Luckily, the source code for these performance tests was stored in GitHub, and obviously the VM had access to the internet so we could pull changes down easily. To automate this, another batch file was created which would use the Git shell to pull down the latest changes and run the previously created batch file to get the tests going. As long as this second batch file managing the pull wasn’t modified, we didn’t have to log into the VM at all, and the tests were always run with the latest checked-in changes.

Switching Windows Scheduler to start this new batch file instead of the old was easy and we had options in terms of how to schedule and manage the cycles of testing. We could add a check to make sure that the previous test run had been completed before the Scheduler kicked things off again, we could choose to just run on a schedule, or we could choose to just run the whole process again as soon as the previous run had finished.

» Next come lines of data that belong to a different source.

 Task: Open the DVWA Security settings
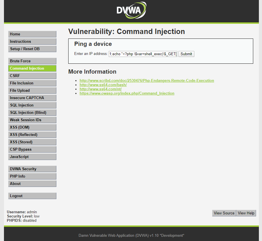click(x=32, y=169)
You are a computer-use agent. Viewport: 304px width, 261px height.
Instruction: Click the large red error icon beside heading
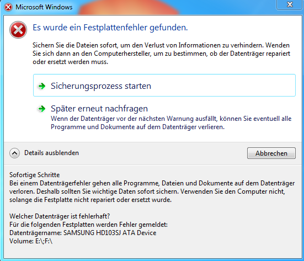coord(18,30)
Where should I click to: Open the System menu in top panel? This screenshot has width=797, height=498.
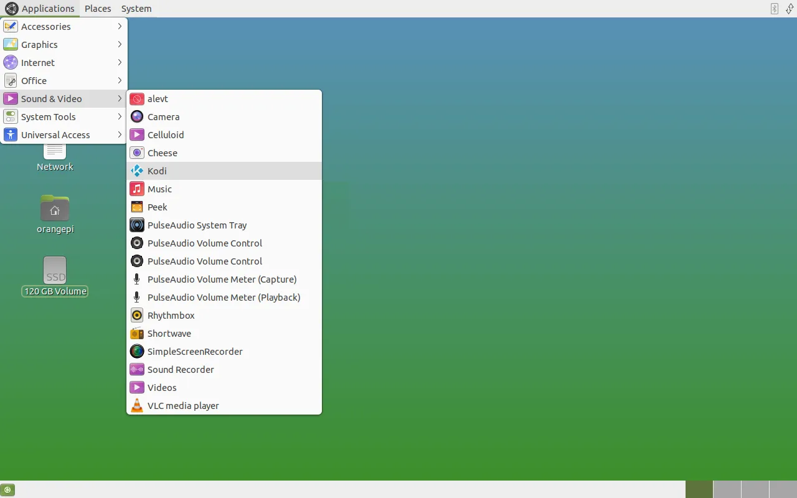(136, 9)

Wait, this environment doesn’t represent our user base

The automation was all set up, running well and the results were piling in. It quickly became apparent that the larger the block size and larger number of concurrent blocks uploads saw the quickest times, but this was hardly surprising on a VM with huge bandwidth. This obviously didn’t represent the general use case for our customers, as they would mostly be transferring files from their local networks, which wouldn’t be comparable to our Azure VM.

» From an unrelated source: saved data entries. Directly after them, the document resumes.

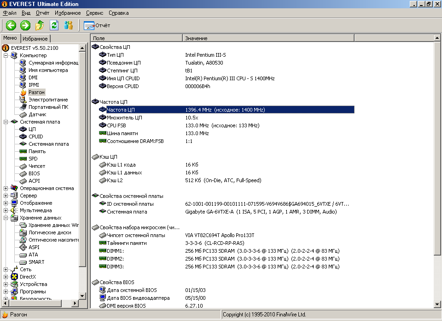Click the Up level toolbar icon
442x321 pixels.
click(x=40, y=25)
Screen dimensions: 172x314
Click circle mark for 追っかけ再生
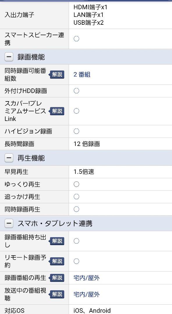pos(76,197)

We wanted Azure Management Studio to be able to transfer files quickly, but not only for users with brilliant connections. We needed to run our tests in an environment with limited bandwidth to see if our findings were the same. To achieve this, we used the Network Emulator Toolkit for Windows – a software emulator which can be set for bandwidth, packet loss, errors, latency and much more. It isn’t the prettiest application but it is extremely useful. Leaving this running on the VM, we could run the tests with a specified bandwidth and network environment to better emulate our customers’ real environments.


Figure 3 – Network Emulator Toolkit


This was a quick and easy way to get some test automation running in Azure which worked really well for us, mainly because it was always only going to be needed for a month or two. Given that we were just running a few VMs for a couple of months, cost wasn’t really an issue so we didn’t even feel the need to shut down the VMs during inactive periods. We could have easily achieved this by using the batch file to shut down the VM after test completion, and then using our build server to run a PowerShell script to start it up again for the next round of tests.

Had the work been carried out now, we could also have taken advantage of the new Microsoft Azure Automation features that are currently in preview.

Equally, had this been for long term testing or for testing spread over multiple VMs, we would have certainly involved the local build server and written infrastructure to create VMs on demand, run the tests remotely and graphically display the test results. With the new optional VM Agent on Microsoft Azure VMs and the addition of Puppet and Chef to the extensions, there are lots of exciting possibilities to create extensive automated testing infrastructures in Azure, particularly if you’re investing in something you know you’ll be using for a while.